Join Date: December 6, 1999
Location: Nashville, TN
Posts: 7,022
The so-called "right" to bear arms is unique among other similar rights...it is self-reinforcing. A person with a heavy machine gun is much better equipped to continue having it than a person with merely a single-shot musket, and either is better equipped than a man with a rubber band gun.

As for relying to the Parliament, rather than on the Crown, to permit ownership of arms, that doesn't solve the problem. Men tend to be even more vicious than individuals when their responsibility for evil actions is diluted (mob mentality), so ten or a hundred people could just as easily do what one would. In the case of the UK, the "right" has been lost through lack of self-reinforcement.

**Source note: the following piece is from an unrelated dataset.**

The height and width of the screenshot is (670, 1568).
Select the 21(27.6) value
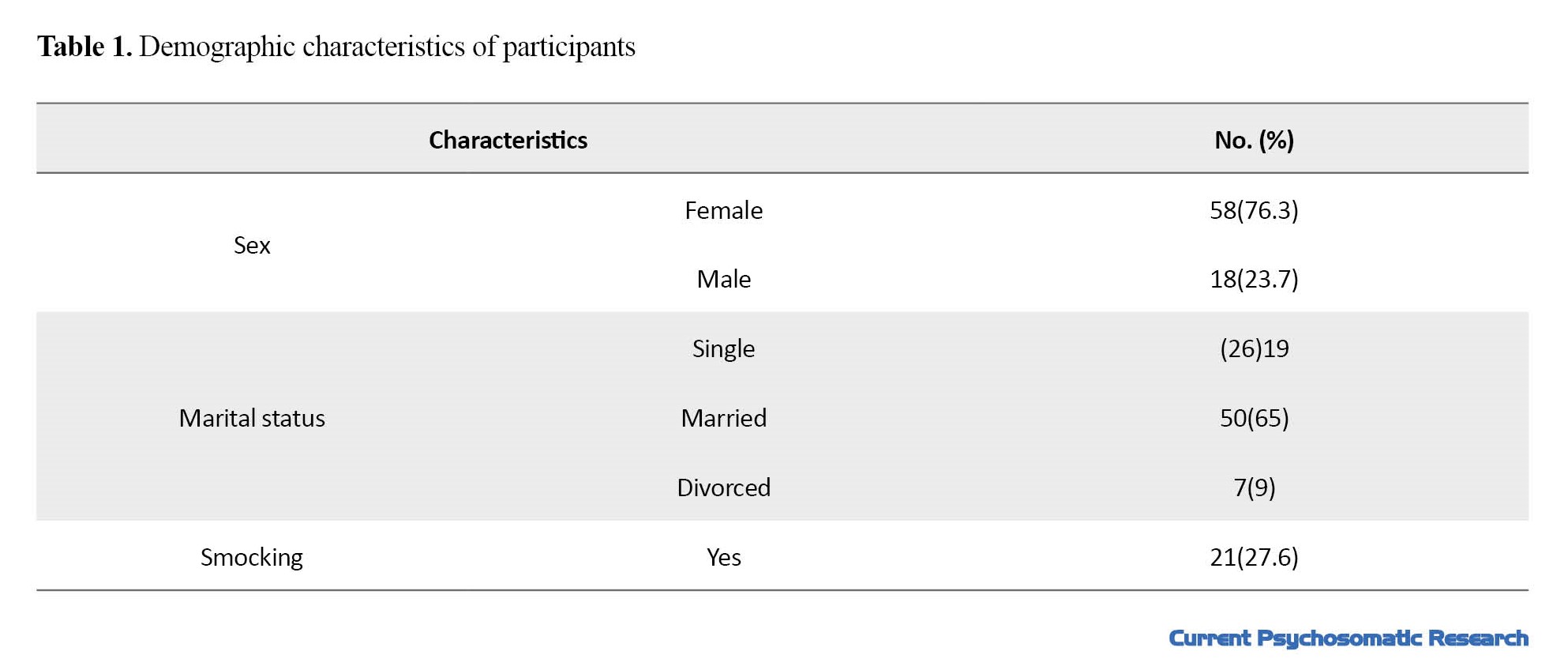(1254, 557)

Having weapons does NOT guarantee freedom. Absence of them, however, does guarantee present or eventual subjugation. It also tends to coincide with heavy-handed oppression, as only under that condition can the absence of arms among individuals remain a reality...without the constant threat of punishment, some individuals would buy or make their own arms promptly. As people get acclimated to the risk of punishment, the severity of it must go up, else they will disregard the law and the consequences of breaking it anyway. As the severeity of punishments and the scope of activities they cover (start with ownership of firearms and proceed to ownership of component materials or mere thoughts on the topic), more and more people would decide that compliance isn't as safe as arming and fighting.